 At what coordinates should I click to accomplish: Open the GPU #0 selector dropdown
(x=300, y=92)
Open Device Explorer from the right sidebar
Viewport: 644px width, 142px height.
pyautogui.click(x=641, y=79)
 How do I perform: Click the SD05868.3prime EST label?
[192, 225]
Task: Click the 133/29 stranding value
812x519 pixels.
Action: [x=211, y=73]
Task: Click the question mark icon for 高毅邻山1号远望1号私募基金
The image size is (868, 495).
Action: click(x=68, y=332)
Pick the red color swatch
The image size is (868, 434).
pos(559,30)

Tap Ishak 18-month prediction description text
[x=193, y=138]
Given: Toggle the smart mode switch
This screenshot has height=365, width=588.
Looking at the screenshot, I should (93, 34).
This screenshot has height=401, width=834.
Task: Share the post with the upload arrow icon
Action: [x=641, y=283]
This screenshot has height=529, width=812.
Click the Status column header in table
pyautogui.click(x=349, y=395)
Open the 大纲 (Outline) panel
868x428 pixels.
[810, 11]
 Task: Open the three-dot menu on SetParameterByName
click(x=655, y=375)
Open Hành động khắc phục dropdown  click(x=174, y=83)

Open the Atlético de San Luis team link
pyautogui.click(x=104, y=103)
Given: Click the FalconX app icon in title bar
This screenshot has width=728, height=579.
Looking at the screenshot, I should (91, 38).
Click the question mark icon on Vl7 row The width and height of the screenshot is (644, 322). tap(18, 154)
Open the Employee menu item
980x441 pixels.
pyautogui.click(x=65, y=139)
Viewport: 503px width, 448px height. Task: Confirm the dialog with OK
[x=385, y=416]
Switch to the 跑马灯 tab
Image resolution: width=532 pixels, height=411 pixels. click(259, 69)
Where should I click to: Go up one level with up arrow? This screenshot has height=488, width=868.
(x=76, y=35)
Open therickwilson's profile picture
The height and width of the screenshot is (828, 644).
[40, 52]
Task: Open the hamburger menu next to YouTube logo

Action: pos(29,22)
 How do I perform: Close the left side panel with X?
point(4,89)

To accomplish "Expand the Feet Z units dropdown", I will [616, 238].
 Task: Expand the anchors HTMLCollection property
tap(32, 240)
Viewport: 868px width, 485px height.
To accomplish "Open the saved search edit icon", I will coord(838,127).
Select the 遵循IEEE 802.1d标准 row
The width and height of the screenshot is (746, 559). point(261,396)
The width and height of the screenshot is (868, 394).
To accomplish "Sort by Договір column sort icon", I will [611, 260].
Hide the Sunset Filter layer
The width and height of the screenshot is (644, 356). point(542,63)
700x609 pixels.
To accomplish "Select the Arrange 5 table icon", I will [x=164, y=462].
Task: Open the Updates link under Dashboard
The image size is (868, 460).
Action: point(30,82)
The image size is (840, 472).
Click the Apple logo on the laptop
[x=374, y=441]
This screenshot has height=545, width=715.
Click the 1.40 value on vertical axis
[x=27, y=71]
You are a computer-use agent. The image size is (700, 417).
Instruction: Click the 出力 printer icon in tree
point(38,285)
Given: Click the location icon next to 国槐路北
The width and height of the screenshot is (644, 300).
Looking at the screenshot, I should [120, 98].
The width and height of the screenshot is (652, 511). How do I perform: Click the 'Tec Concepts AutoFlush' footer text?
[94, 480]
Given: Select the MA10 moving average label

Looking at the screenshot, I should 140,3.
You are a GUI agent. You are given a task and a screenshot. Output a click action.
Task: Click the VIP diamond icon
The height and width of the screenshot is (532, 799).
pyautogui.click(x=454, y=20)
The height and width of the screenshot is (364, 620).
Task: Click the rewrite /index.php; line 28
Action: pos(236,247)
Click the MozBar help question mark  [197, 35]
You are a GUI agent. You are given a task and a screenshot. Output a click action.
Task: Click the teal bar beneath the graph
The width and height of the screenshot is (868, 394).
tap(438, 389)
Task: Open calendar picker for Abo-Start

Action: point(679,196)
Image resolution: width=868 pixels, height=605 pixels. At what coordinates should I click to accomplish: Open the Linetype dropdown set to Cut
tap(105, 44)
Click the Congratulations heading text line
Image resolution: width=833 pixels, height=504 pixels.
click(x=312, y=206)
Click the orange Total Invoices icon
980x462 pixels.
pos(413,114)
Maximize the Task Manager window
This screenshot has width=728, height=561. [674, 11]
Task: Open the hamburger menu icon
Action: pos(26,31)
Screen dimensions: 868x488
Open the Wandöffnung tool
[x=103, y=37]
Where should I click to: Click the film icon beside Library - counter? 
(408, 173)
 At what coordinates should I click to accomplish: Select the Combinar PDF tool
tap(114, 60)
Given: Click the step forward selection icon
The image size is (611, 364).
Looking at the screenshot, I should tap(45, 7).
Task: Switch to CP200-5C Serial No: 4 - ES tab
------------------------------------
Work required:
Could you please report how many lines of the listing above hold the word "will"? Only the number is needed.

Answer to this task:
4